Ned Price, porte-parole du département d’État américain. © Manuel Balce Ceneta/AP/SIPA
Critiquée par Washington, la décision présidentielle d’en finir avec le Parlement, gelé depuis le 25 juillet, pourrait isoler un peu plus le pays sur la scène internationale.
« Un retour rapide à la gouvernance constitutionnelle, y compris un Parlement élu, est essentiel à la gouvernance démocratique et garantira un soutien généralisé et durable aux réformes nécessaires pour aider l’économie tunisienne à rebondir. » La déclaration est de Ned Price, porte-parole du département d’État américain.

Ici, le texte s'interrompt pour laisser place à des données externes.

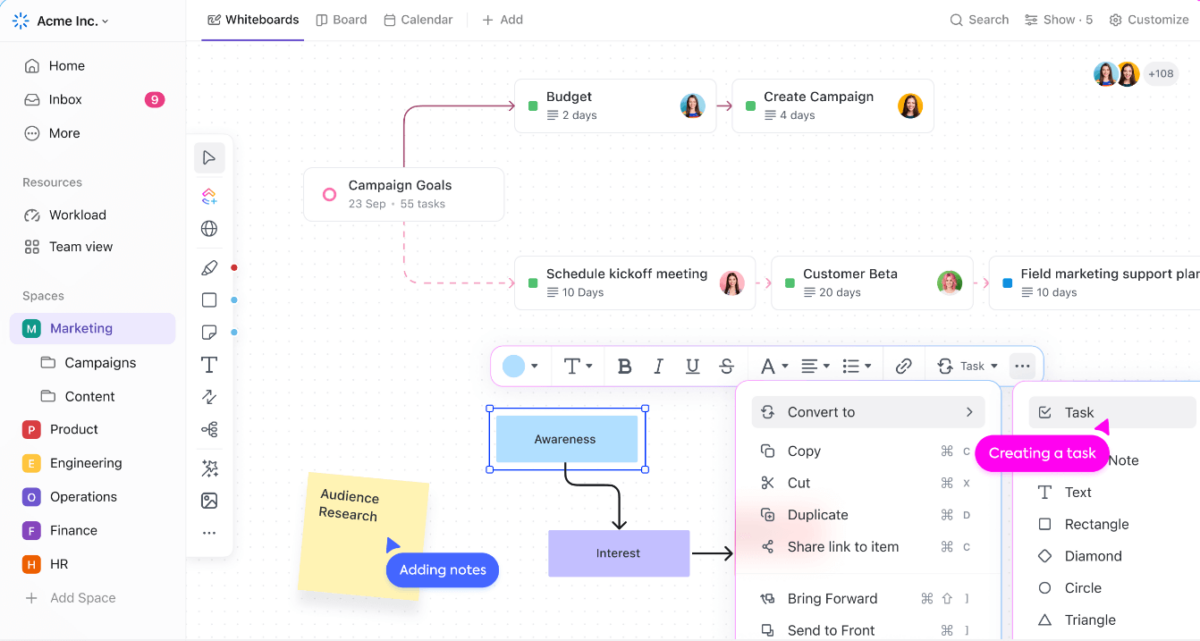The height and width of the screenshot is (641, 1200).
Task: Choose the text tool in left toolbar
Action: [x=209, y=365]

Formulée lors du point quotidien de la Maison-Blanche, le 31 mars, elle traduit la position de Washington quant à la dissolution, la veille, de l’Assemblée des représentants du peuple (ARP) décidée par le président tunisien Kaïs Saïed, et aux poursuites engagées contre les députés pour atteinte à la sûreté de l’État.
Depuis que Kaïs Saïed s’est arrogé l’essentiel des pouvoirs le 25 juillet 2021, les États Unis sont très attentifs à chaque initiative du locataire de Carthage, qu’ils invitent à chaque fois à se conformer à la voie démocratique.